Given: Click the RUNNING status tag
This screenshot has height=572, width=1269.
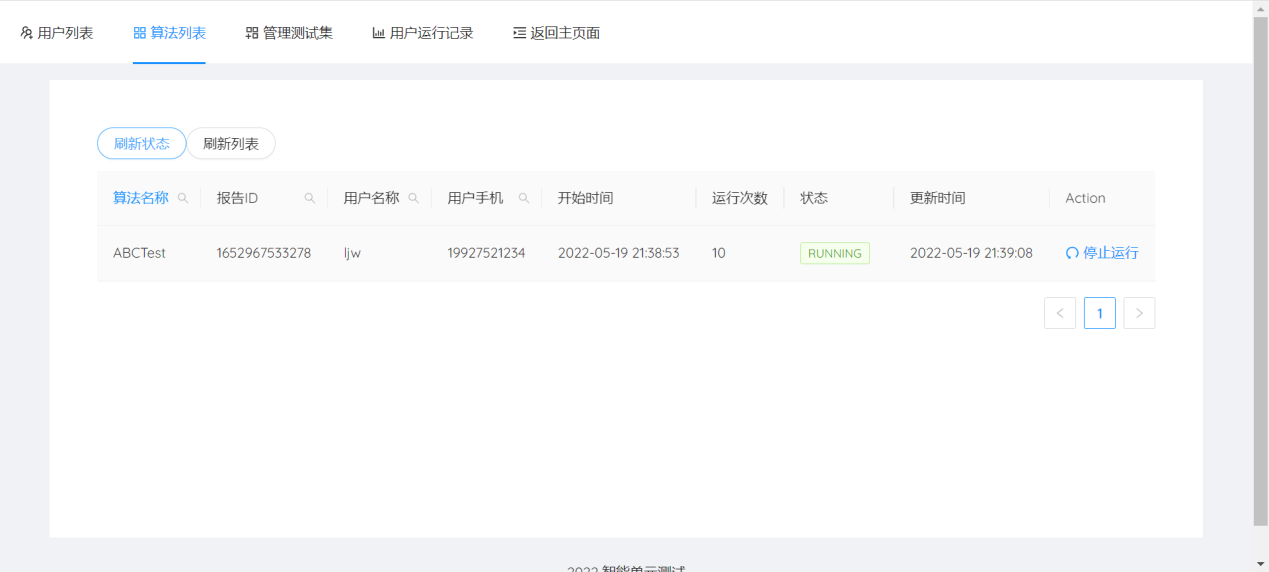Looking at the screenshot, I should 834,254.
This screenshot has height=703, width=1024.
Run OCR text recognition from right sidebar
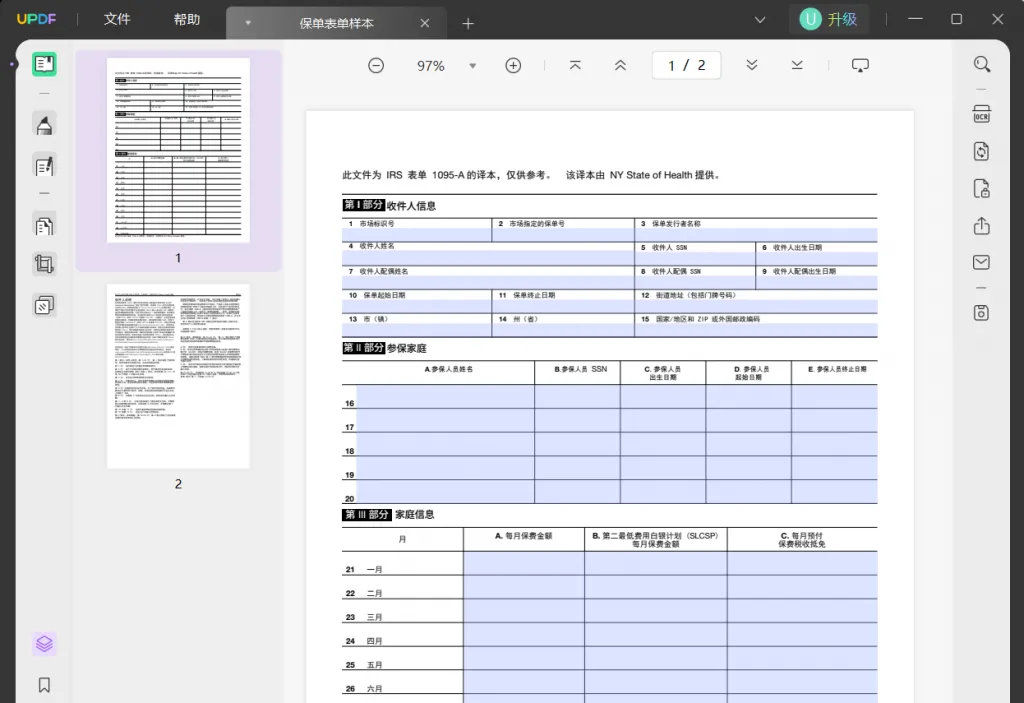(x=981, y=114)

•••

Task details:
Rewrite all the records with "This screenshot has" changed to "This image has" and everything else kept the same. Omit the pictures from your answer.

Answer for this exercise:
Given: Click the RUNNING status tag
This image has height=572, width=1269.
Looking at the screenshot, I should 834,254.
This image has height=703, width=1024.
Run OCR text recognition from right sidebar
(x=981, y=114)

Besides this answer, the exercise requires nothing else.